É urgente acabar com essa feiura, e que se dane tentar entender por que essa gente se submete a viver como bicho porque eu não quero mais esse povo sujo e fedido na minha frente e eu sou o CEO e mando nessa porra.
A Cracolândia incomoda porque deixa na nossa cara uma das mais cruéis mazelas de um sistema que não é capaz de acolher a todos. Estão bem ali na frente esses zumbis que, sem trabalho e sem um lar, passam o dia a se entorpecer na desesperada tentativa de escapar de uma realidade que não suportam mais.
A classe alta faz a mesma coisa, mas ao contrário do cheiro que os noia exalam, usa e abusa de drogas em locais privados, limpos e protegidos de investidas da polícia.
Estudos a respeito do uso e abuso de drogas indicam que prevenção e tratamento são as ações mais baratas e eficientes para lidar com o problema, e que mandar a policia acabar com a cena do crime é, além de ineficaz, caro. É inimaginável que declaremos guerra policial às drogas sabendo que é caro, ineficiente e imoral.

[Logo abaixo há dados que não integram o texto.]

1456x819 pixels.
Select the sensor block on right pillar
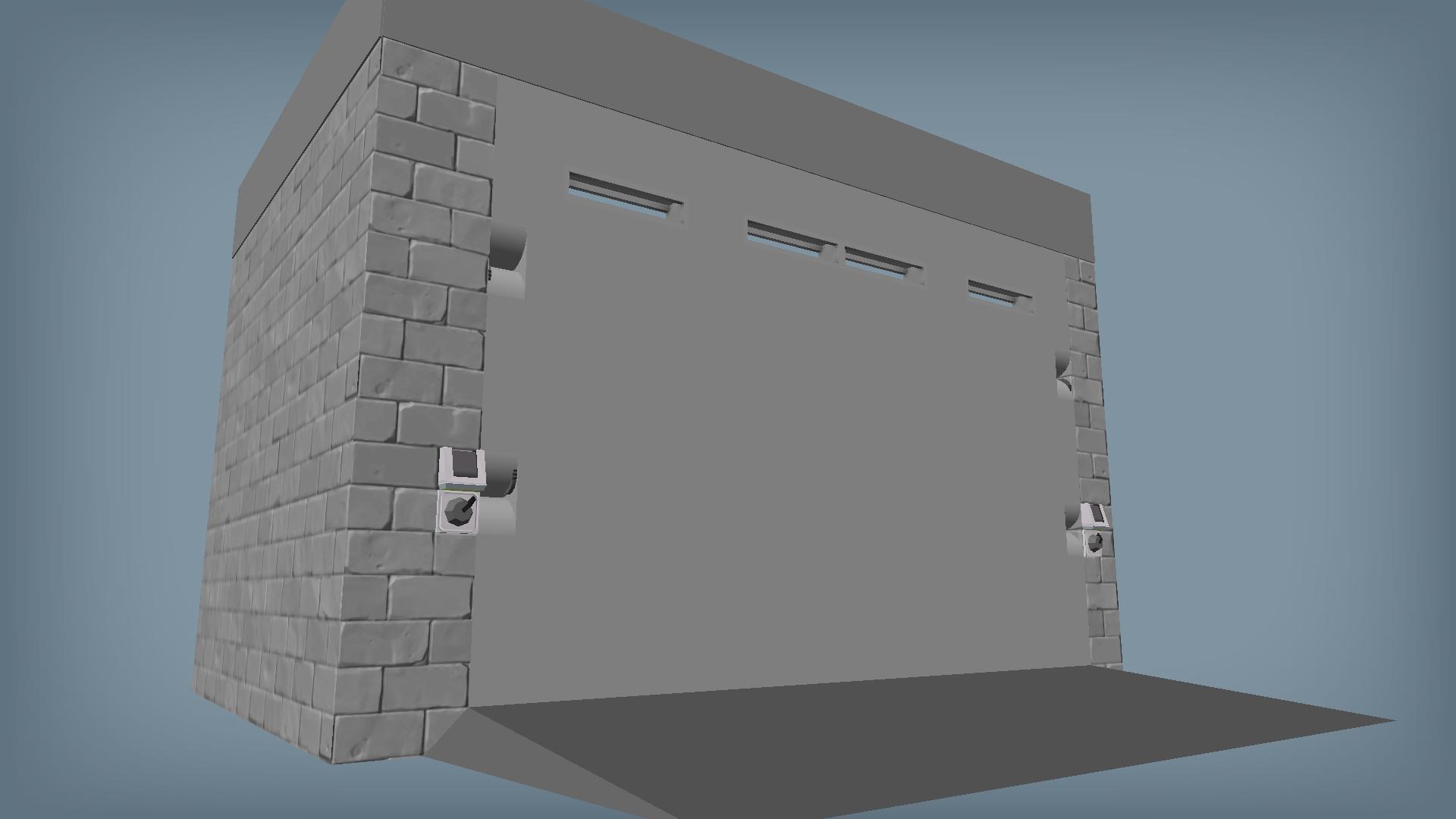[1095, 516]
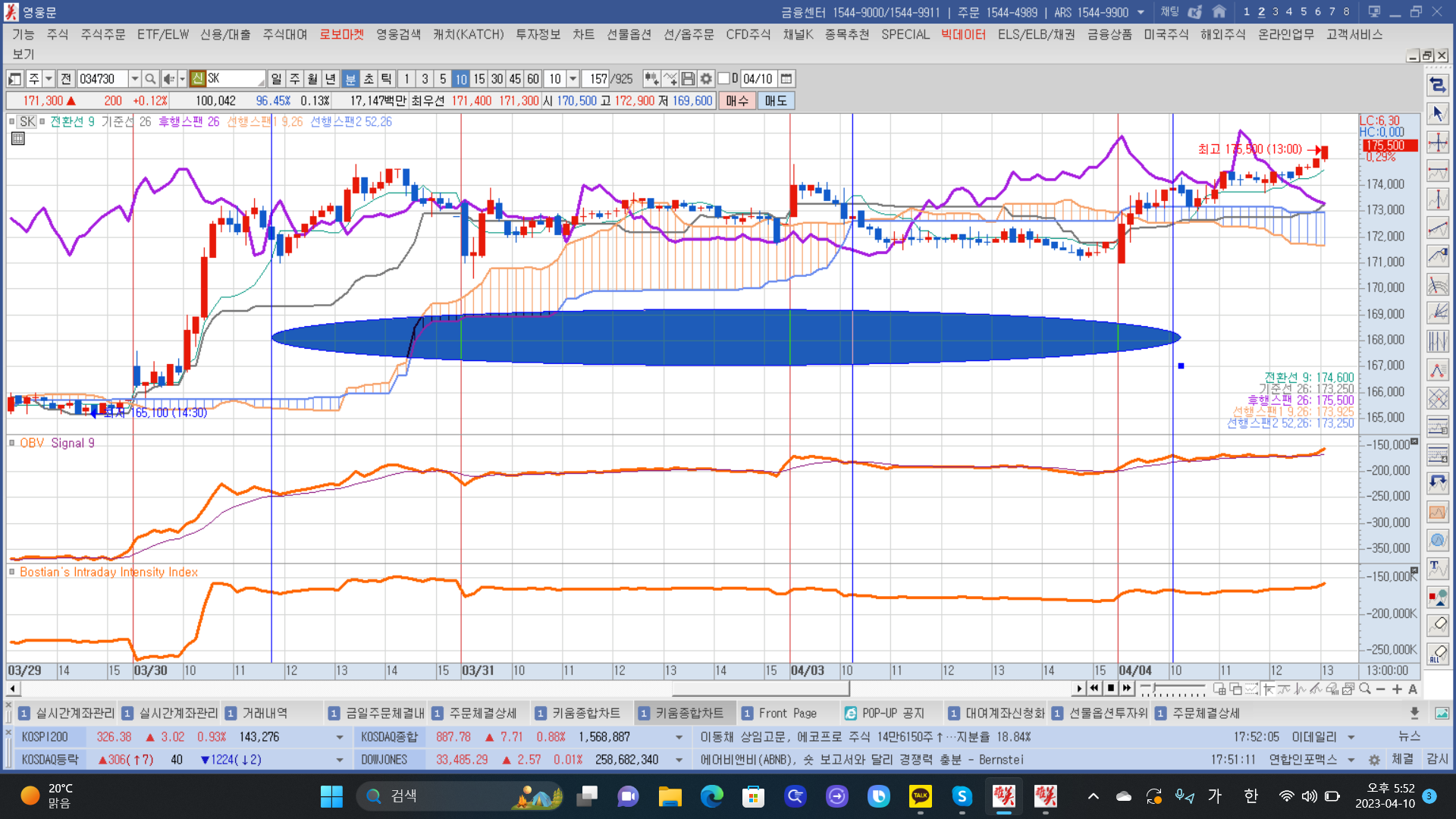This screenshot has width=1456, height=819.
Task: Expand the interval value 10 dropdown
Action: pos(573,79)
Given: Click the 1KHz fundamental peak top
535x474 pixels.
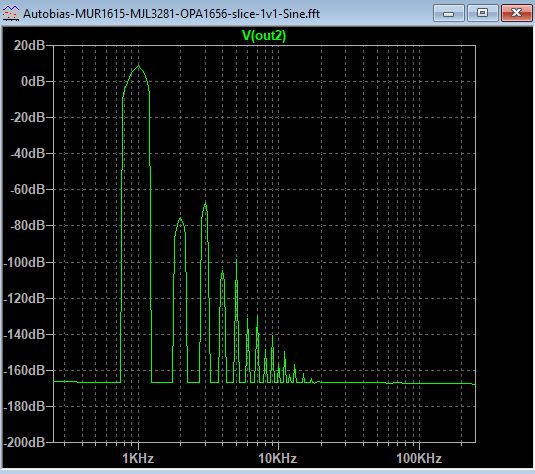Looking at the screenshot, I should click(x=138, y=66).
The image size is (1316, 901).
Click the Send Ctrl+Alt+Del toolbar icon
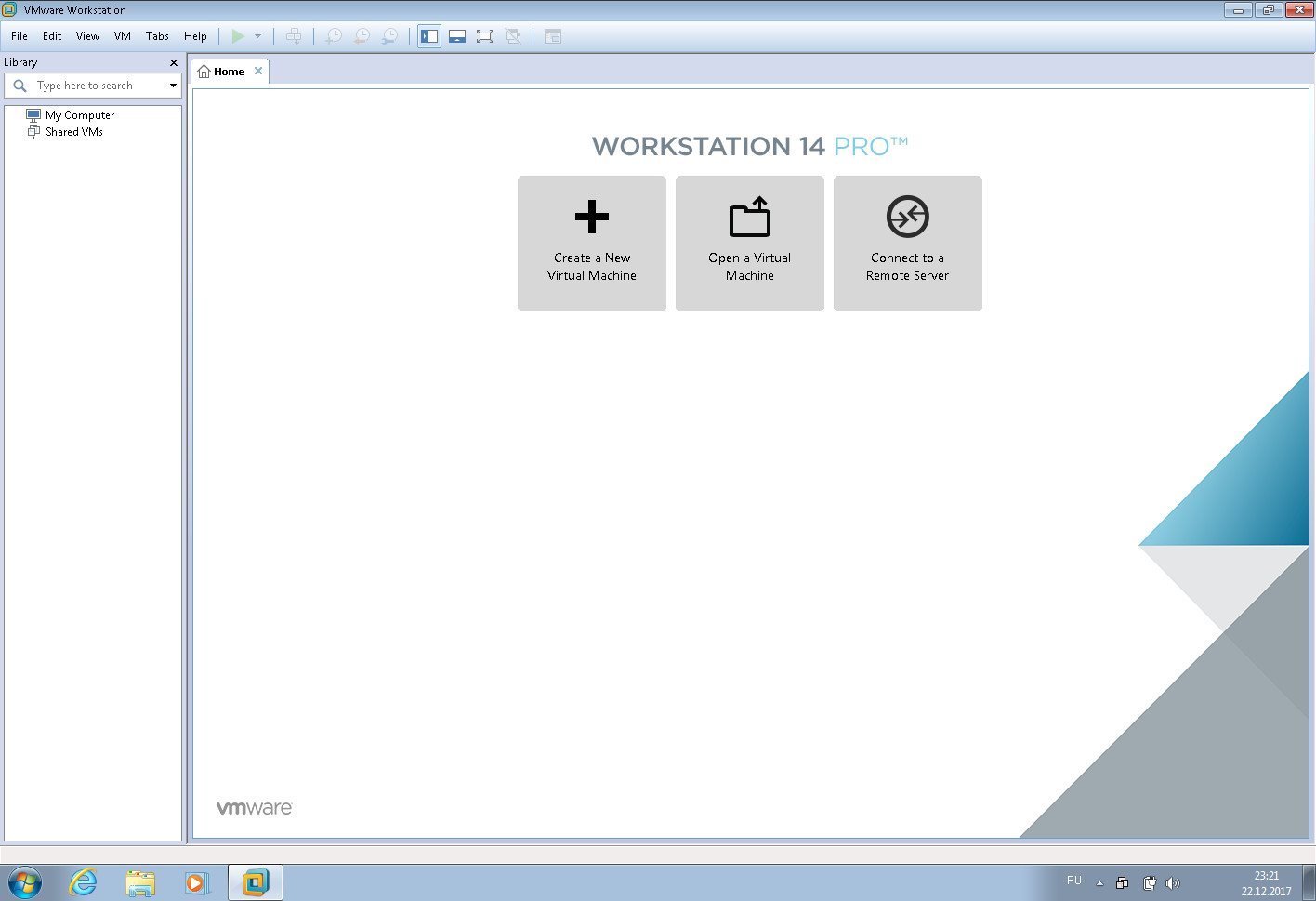click(x=294, y=36)
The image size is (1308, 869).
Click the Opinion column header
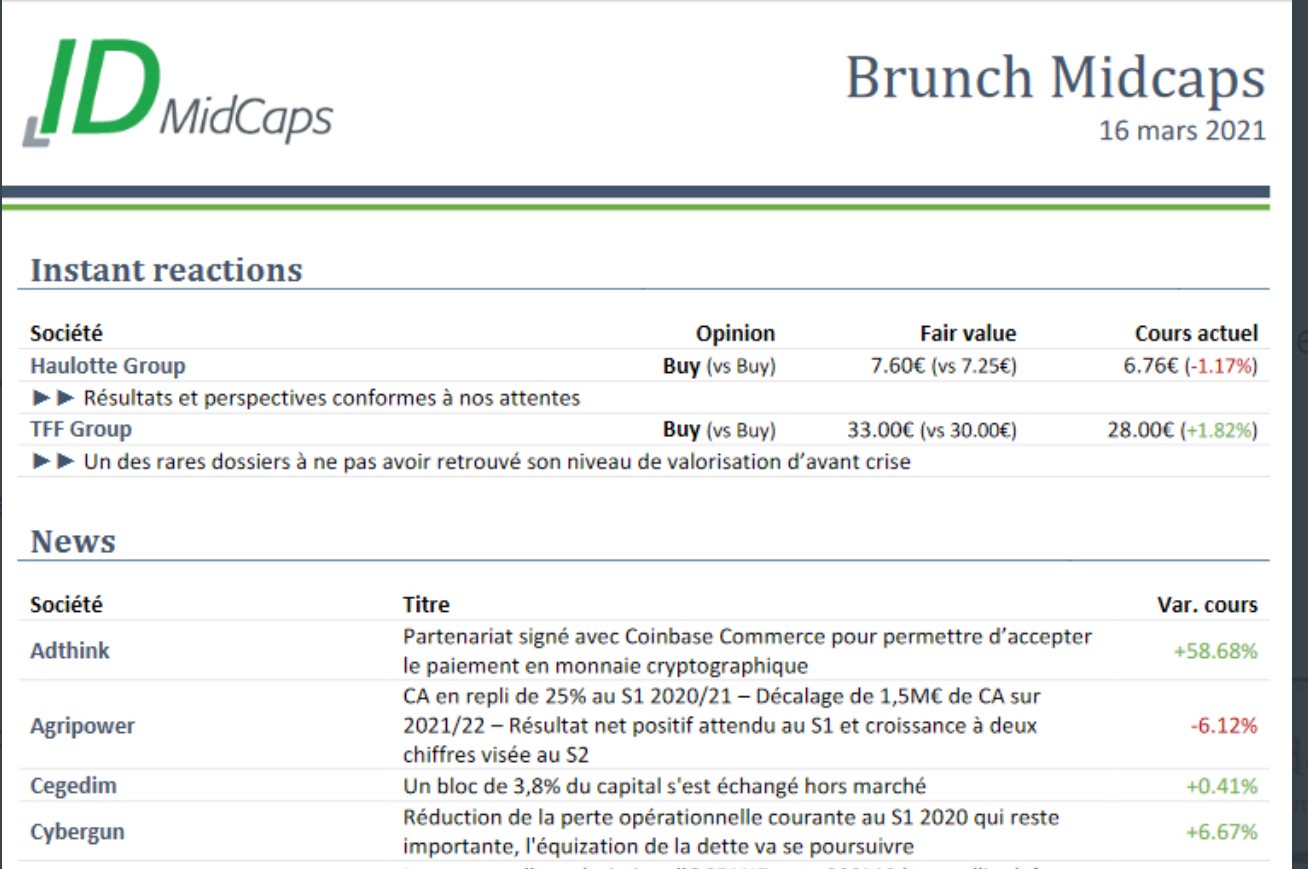tap(735, 334)
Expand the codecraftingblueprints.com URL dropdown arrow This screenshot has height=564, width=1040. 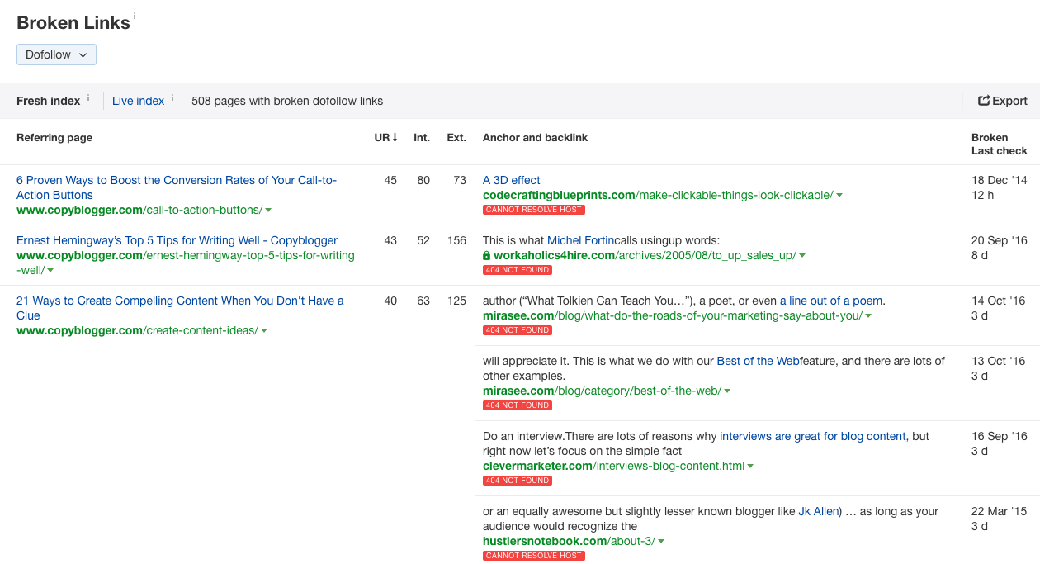840,195
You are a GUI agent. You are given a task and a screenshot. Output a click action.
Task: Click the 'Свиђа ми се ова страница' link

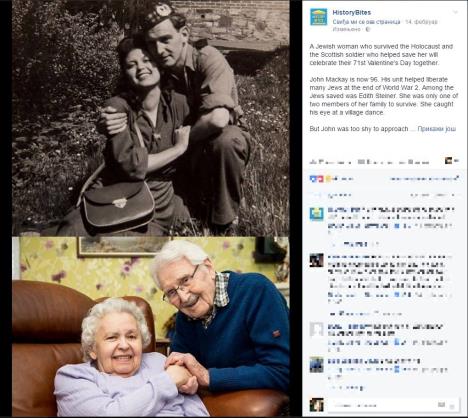366,22
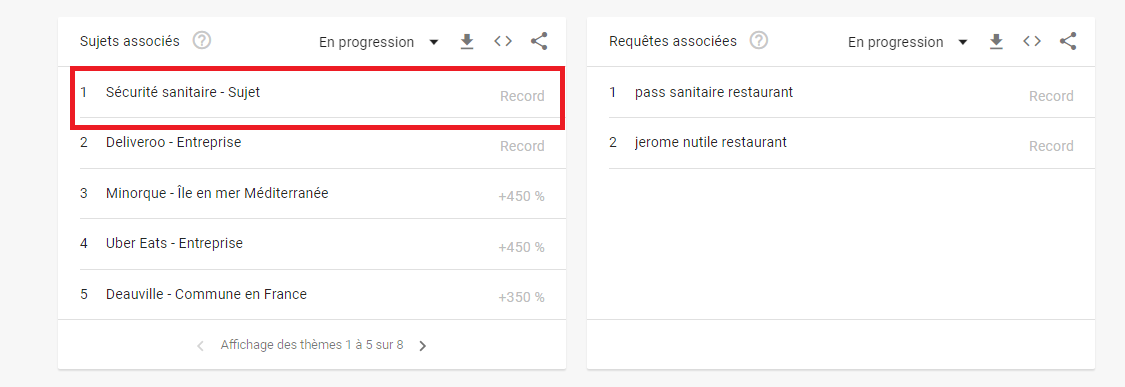Share the Requêtes associées card
The height and width of the screenshot is (387, 1125).
(1068, 42)
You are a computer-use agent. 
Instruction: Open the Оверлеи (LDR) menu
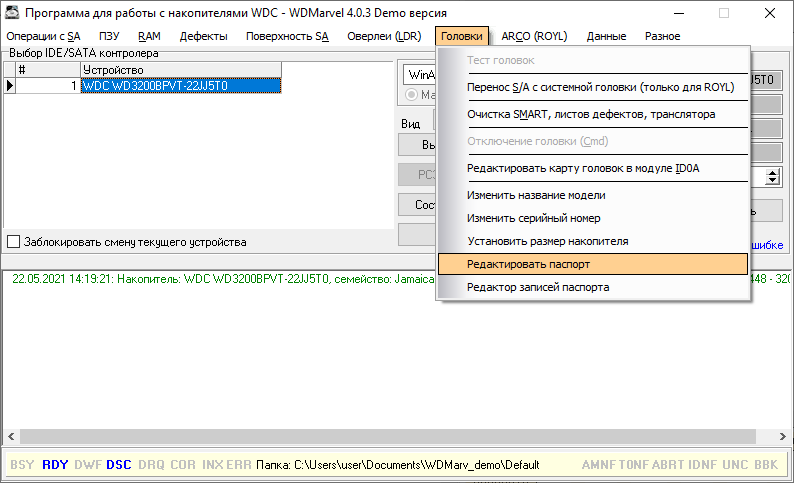coord(384,36)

Qualquer pessoa com um mínimo de boa vontade entende que Doria não está preocupado com as drogas, nem com o abuso delas, mas com a beleza da cidade. É, portanto, uma guerra higienista, um esforço para tirar da nossa frente aqueles cidadãos considerados perigosos a nossa segurança quando já sabemos que os cidadãos mais perigosos a nossa segurança estão fazendo as leis e administrando a nação.
E que enquanto eles seguirem nesse jogo sórdido de manter o excesso de capital girando entre eles e alimentando toda a promiscuidade da tirania privada não haverá fim de Cracolândia alguma, ainda que ela, aparentemente, tenha saído das nossas fuças.
O que Doria está fazendo com essa administração higienista em nome do que considera ser belo e agradável aos olhos tem outro nome: se chama guerra de classes.
Republicou isso em O LADO ESCURO DA LUA.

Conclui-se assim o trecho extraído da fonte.